It’s not clear what will happen when cryptocurrency becomes a mainstream method of payment and we’re simply unable to impose certain sanctions on an aggressor nation.

Member Board of Directors in Finance (non-banking), 201 - 500 employees

The EU and US did a fairly good job in terms of sanctioning, not the blockchain piece, but regular payments through the SWIFT banking system, although there was initial resistance to that. Russia’s Central Bank reserves that are outside of the United States have been frozen, so the traditional payment network accommodated the sanctions. The payments around their oil and gas sales have not been sanctioned, so that is continuing, but that's a conscious decision on the part of NATO, the EU and United States. 
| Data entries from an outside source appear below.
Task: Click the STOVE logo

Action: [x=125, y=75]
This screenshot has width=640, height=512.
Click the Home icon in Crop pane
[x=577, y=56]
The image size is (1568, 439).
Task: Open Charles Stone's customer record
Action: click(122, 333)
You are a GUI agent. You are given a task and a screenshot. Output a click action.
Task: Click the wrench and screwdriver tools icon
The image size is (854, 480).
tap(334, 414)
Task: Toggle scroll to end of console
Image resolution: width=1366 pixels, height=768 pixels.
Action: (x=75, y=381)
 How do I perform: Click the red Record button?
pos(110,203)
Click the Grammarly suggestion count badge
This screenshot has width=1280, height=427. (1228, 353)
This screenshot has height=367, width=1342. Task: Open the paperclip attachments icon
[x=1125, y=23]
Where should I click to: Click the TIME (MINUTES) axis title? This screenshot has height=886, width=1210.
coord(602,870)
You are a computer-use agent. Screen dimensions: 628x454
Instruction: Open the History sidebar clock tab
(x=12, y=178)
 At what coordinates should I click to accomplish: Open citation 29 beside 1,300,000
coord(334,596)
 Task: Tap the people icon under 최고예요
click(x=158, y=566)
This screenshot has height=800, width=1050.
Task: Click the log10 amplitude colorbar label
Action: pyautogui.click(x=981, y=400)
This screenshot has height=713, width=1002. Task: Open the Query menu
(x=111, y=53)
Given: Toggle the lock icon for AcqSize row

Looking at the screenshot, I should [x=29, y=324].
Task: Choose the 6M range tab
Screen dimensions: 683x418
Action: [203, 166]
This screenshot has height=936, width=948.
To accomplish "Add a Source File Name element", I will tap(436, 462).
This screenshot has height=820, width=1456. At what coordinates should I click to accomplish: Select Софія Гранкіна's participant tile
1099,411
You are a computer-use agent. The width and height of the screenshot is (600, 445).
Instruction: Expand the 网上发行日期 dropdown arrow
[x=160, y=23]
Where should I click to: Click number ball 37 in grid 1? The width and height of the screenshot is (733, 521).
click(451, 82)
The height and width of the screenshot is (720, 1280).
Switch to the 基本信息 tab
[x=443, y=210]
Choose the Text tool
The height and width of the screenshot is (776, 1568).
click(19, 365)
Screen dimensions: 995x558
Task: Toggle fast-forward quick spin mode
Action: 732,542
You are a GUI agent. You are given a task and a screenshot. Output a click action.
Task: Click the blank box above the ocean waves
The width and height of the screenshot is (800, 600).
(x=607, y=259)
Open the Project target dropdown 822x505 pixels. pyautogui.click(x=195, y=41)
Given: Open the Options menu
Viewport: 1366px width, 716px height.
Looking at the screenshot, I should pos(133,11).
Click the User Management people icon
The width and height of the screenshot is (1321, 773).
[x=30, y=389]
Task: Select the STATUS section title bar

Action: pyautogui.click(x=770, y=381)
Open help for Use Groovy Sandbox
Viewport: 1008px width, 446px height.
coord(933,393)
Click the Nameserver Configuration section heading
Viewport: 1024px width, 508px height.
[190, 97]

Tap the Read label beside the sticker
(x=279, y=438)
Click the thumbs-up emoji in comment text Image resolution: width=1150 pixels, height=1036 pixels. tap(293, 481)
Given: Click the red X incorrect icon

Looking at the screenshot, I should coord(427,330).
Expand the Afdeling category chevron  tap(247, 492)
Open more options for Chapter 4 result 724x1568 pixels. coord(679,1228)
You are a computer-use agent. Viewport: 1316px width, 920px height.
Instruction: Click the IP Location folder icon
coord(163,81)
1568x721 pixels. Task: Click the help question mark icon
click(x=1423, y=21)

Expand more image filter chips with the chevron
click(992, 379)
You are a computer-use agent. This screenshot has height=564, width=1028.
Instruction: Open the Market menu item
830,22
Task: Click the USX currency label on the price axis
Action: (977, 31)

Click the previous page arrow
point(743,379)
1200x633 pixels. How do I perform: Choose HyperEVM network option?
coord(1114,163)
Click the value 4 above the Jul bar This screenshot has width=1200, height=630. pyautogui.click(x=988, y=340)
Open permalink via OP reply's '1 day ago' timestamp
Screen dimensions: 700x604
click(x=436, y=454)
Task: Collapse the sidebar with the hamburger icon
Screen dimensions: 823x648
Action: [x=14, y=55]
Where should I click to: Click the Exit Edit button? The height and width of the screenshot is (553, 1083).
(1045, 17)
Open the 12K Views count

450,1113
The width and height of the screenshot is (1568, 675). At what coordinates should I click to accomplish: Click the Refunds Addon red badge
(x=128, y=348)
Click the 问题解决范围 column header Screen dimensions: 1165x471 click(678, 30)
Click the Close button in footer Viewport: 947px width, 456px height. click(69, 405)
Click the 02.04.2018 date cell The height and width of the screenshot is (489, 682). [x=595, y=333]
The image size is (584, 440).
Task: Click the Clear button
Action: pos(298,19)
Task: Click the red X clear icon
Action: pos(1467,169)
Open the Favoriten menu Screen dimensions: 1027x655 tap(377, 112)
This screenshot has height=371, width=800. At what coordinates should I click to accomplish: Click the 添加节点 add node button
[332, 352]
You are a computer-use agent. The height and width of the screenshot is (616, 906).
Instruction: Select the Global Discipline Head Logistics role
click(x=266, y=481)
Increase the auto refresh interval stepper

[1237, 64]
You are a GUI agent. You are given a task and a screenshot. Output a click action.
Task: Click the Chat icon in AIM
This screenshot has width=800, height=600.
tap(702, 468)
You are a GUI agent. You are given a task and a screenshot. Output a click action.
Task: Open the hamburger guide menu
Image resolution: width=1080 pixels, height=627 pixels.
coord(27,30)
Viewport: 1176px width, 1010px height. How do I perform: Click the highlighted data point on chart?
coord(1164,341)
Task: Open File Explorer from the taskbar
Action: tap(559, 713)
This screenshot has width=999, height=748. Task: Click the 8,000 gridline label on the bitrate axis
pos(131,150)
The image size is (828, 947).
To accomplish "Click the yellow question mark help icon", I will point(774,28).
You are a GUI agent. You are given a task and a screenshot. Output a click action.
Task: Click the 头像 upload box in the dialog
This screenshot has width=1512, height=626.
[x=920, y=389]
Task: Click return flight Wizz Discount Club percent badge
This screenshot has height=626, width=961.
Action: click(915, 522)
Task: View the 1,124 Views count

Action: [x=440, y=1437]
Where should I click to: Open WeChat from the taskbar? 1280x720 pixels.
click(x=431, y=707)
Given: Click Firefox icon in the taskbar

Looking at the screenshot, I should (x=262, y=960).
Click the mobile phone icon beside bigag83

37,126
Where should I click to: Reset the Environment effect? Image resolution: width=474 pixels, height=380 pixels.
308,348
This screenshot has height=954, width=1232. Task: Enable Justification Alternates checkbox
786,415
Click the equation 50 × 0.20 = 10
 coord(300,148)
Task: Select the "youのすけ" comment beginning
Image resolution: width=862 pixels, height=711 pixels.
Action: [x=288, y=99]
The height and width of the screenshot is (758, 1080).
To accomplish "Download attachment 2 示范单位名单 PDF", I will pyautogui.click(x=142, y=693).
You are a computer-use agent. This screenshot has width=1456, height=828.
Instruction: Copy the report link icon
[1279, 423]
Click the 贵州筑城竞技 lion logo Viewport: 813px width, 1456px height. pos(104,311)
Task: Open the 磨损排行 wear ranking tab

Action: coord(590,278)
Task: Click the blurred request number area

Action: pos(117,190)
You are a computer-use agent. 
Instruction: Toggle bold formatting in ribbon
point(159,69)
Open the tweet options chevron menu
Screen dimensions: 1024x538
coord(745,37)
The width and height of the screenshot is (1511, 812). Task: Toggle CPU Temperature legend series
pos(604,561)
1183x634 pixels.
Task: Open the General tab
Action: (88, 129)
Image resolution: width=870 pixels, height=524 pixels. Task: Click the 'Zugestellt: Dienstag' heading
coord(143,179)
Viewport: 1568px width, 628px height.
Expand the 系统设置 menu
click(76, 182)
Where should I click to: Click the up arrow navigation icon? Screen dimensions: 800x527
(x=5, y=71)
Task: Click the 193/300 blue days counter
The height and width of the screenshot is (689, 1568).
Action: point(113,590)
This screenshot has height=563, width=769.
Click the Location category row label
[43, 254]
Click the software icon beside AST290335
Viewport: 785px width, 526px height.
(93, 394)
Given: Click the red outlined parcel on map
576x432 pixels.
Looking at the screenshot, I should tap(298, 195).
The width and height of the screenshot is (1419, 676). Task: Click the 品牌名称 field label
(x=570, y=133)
Managing Partner & CISO in Software, 11 - 50 employees

What’s fascinating is that even though the US and other countries took Russia off SWIFT, there was a two-week period during which Russia was able to ensure that they had secondary direct payment rails with India and China. And when you sanction these types of payments, but don’t address oil sales, it's almost the same result. Russia was taken off SWIFT but they just decided to route the money through India or China instead, which is exactly what those countries did.

Board Member, Advisor, Executive Coach in Software, Self-employed
You should be able to sanction cryptocurrency but the question is whether that’s possible. From there, it just becomes an issue of potential policy enforcement. You might not be able to technically do it, but if I could legally compel you to not accept any cryptocurrencies, then that's a form of policy control that has nothing to do with the technical aspects. Sanctions on cryptocurrency could be enforced but you would have to create that compulsion on the part of banks and people in cryptocurrency businesses by establishing legal action and liabilities as the consequences of noncompliance. For example, there could be a takeover of their infrastructure if they didn't comply.
1 Reply
Managing Partner & CISO in Software, 11 - 50 employees

As a counter example, the US government has a requirement that if you fly with over $10K worth of cash or assets, you have to declare it. But if I've memorized my seed key, there’s a big debate over whether I have to declare that. It’s bizarre because I'm not actually traveling with the money, I'm traveling with the knowledge that can get me to the money, so it is a totally different world and ecosystem.

Chief Information Technology Officer in Finance (non-banking), 51 - 200 employees
Not really, despite all the arguments about the value of Blockchain, this is still a massive pyramid in many ways; wealth was created out of thin air and now we are suffering the consequences through inflation and economic concerns...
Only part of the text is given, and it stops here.